DeepMind has introduced Genie 2, an AI system that transforms single images into interactive 3D environments that users can explore for up to one minute.
The company calls Genie 2 a "Foundation World Model" and says it maintains consistency across the generated spaces. The system, trained on an extensive video dataset, produces environments in 720p resolution that users can navigate with a keyboard and mouse in both first- and third-person views.
According to DeepMind's researchers, Genie 2 simulates core physics, including gravity, collisions, and water movement. The system also manages complex lighting, reflections, and smoke effects.
DeepMind released a video showing these capabilities in action, using an undistilled base model at maximum quality. A distilled version allows real-time interaction, but runs at reduced visual quality.
Video: Google Deepmind
More consistent world generation
A key advancement in Genie 2 is its spatial memory - the system maintains areas that aren't currently visible to the user. When players return to previously visited locations, the environment remains consistent rather than being regenerated, addressing a common limitation of earlier 3D generators.
![Architecture diagram: DeepMind's Genie 2 generates 3D worlds from an image using encoders, decoders and AI actions.](https://the-decoder.com/wp-content/uploads/2024/12/genie_2_architecture-1.png)
DeepMind suggests game developers could use Genie 2 to quickly create test environments from concept sketches or photographs. The system can transform basic drawings into fully realized 3D spaces with working physics and lighting systems.
![Comparison images: concept art and 3D game environments with physics and lighting generated by Genie 2.](https://the-decoder.com/wp-content/uploads/2024/12/genie_2_examples-1.png)

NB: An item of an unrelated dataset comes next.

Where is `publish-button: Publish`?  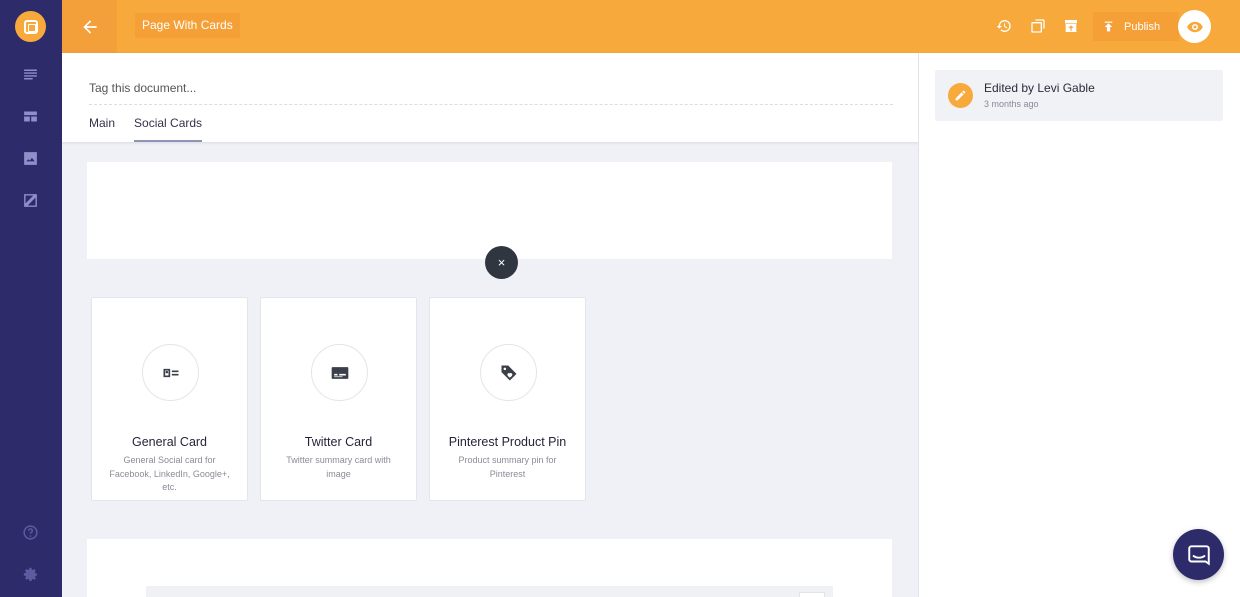 publish-button: Publish is located at coordinates (1136, 26).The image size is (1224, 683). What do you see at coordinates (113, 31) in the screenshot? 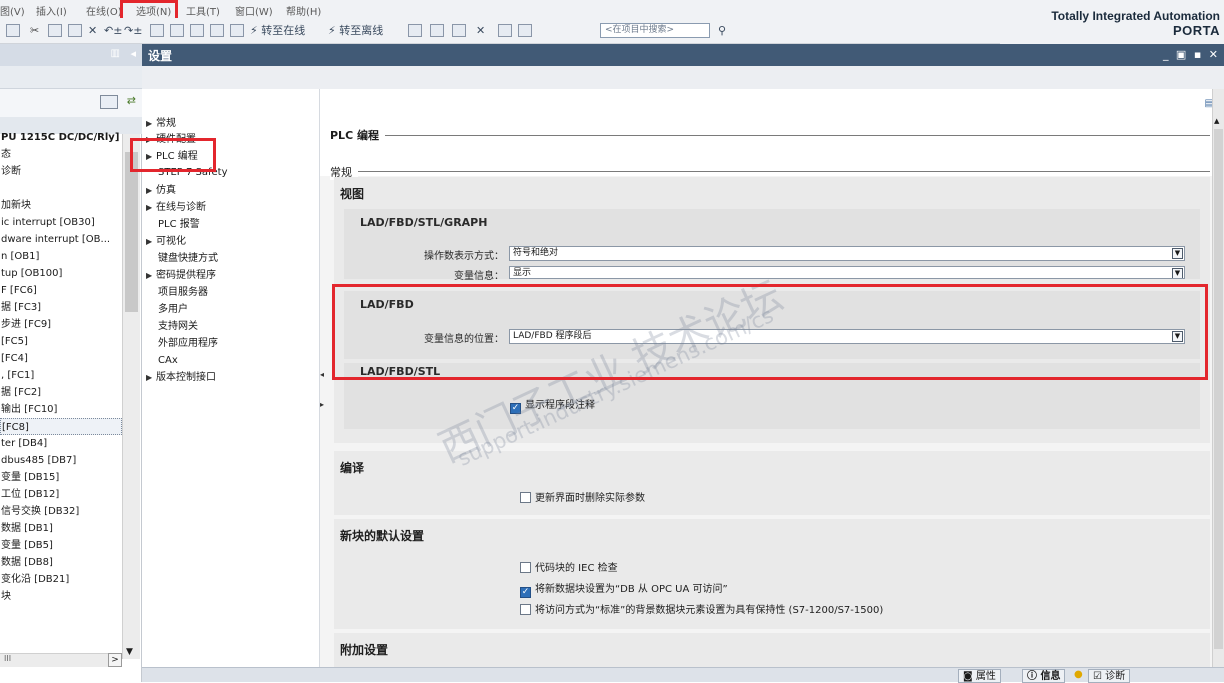
I see `undo-icon: ↶±` at bounding box center [113, 31].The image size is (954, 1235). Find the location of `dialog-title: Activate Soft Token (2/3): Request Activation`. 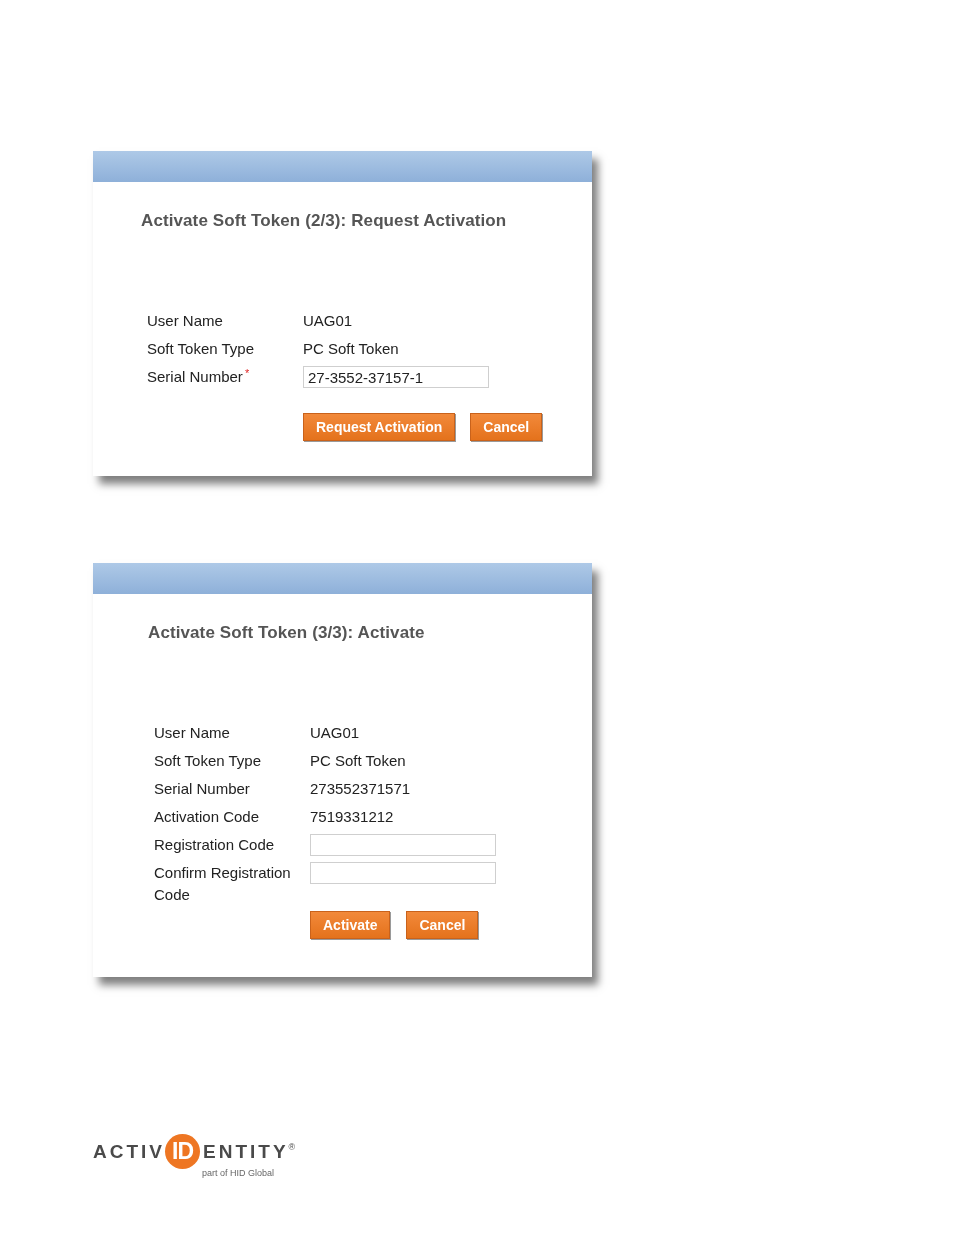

The company also tested Genie 2 with its SIMA AI agent, which responds to natural language commands in digital environments. In one test, SIMA successfully navigated a Genie 2-generated room, following instructions such as "Open the blue door."
![Screenshots: SIMA agent navigating in Genie 2 environment using text commands, e.g.](https://the-decoder.com/wp-content/uploads/2024/12/genie_2_examples-2.png)
This combination of SIMA and Genie 2 could advance the development of AI systems that can perform complex tasks in both digital and physical spaces. SIMA learns from exploring digital training environments, while Genie 2 can generate unlimited training scenarios.
"When we started Genie 1 over two years ago, we always imagined a foundation world model will one day be able to generate an endless curriculum for training embodied AGI. Today, we made a big step towards that future," writes DeepMind researcher Tim Rocktäschel on Bluesky.